Выйдя из королевских покоев, Этельстан остановился, пораженный своим собственным безрассудством и тем, к чему оно их привело. Он ощущал на себе осуждающие взгляды своих братьев, со страхом ожидая неизбежных упреков.
— Замечательно, — сказал Экберт. — Ссылка в Сент-Олбанс на бог знает как долго. Спасибо тебе за это, братец.
— Только дурак называет короля дураком, — поддержал его Эдмунд.
— Я не называл его дураком, — возразил Этельстан.
— Ну да, ты назвал его безумцем и дураком, — согласился Эдмунд. — Так даже лучше! Что на тебя нашло, почему ты себе позволил себе так с ним разговаривать?
— Он спросил моего мнения, и я его высказал. Ну ладно, признаю, я был неправ. Я решил, что он действительно хочет узнать, о чем я думаю.

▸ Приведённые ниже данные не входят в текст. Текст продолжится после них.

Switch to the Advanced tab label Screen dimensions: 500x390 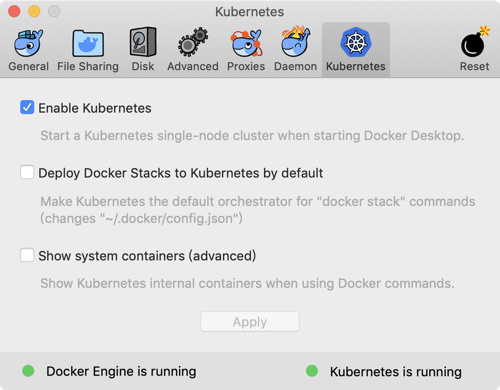[x=193, y=66]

— Бог мой, Этельстан! Ему не было нужды просить тебя об этом. У тебя уже несколько дней все написано на лбу.
— Чего же вы хотели от меня? Чтобы я поцеловал ему руку и пожелал счастья между ног его молодой королевы? Он бы понял, что это ложь.
— А тебе обязательно бросаться в крайности? — гнул свое Эдмунд. — Ты сам себе вредишь своей прямолинейностью! Ты хочешь иметь хоть какое-то влияние на решения, принимаемые королем. Ну и как это будет возможно, если нас изгнали со двора?
— Могло быть еще хуже, — весело сказал Экберт. — Он мог выслать нас в Гластонбери, тогда пришлось бы провести лето среди болот, кормя комаров. Сент-Олбанс, по крайней мере, в сухой местности и всего в дне езды от Лондона, а по пути достаточно трактиров и пивных.
— Заткнись, Экберт, — бросил ему Этельстан. — Король все еще считает нас детьми, и до тех пор, пока так будет продолжаться, мы не будем иметь на него никакого влияния.
— Его молодой жене столько же лет, сколько и тебе, — возразил ему Эдмунд. —
Эта мысль заставила Этельстана поморщиться. Пока они будут несколько следующих недель или даже месяцев сидеть в Сент-Олбанс, молодая королева проведет их в постели отца. А если она родит ему сына, что тогда? Предсказания прорицательницы по-прежнему звучали в его ушах набатом, и он не видел иного им объяснения, кроме того что молодая нормандская жена их отца сумеет убедить его лишить наследства своих старших сыновей.
Глава 11
Сидя в королевском фургоне вместе с Уаймарк и Маргот, Эмма созерцала залитые солнечным светом пейзажи Гемпшира, раздвинув занавеси, чтобы впустить свет и свежий воздух. На этом отрезке пути только виды из окна и доставляли удовольствие, поскольку толстые подушки, которыми были устланы сиденья, плохо смягчали толчки подпрыгивающей на глубоких дорожных выбоинах повозки. Ей трудно было решить, что доставляет больше неудобств: плыть на борту раскачивающегося на волнах корабля или ехать внутри тряского колесного фургона. В фургоне, по крайней мере, сухо, но тяжелое неповоротливое транспортное средство тащилось так медленно за приводящими его в движение волами, что — Эмма не сомневалась в этом — пешком они добрались бы быстрее.
Радовало то, что этот долгий переезд в королевскую резиденцию в Винчестере подходил к концу. Эту ночь они проведут в монастыре, а наутро, в сопровождении делегации церковников и знатных горожан, она въедет в город, который должен стать ее новым домом. Отец Мартин хорошо знал Винчестер и описывал его как прекрасный, обнесенный стенами город, раскинувшийся среди рощ, полей и пастбищ в сердце королевских владений в Уэссексе. И все же, глядя на все разнообразие оттенков зеленого под бескрайними голубыми небесами, по которым проплывали белые облака, она испытала острый приступ тоски по морю. Здесь не будет побережья, вдоль которого она могла бы скакать верхом, ощущая на лице соленые брызги, не будет белых скал, не будет даже криков чаек, иногда наполнявших небо над Кентербери.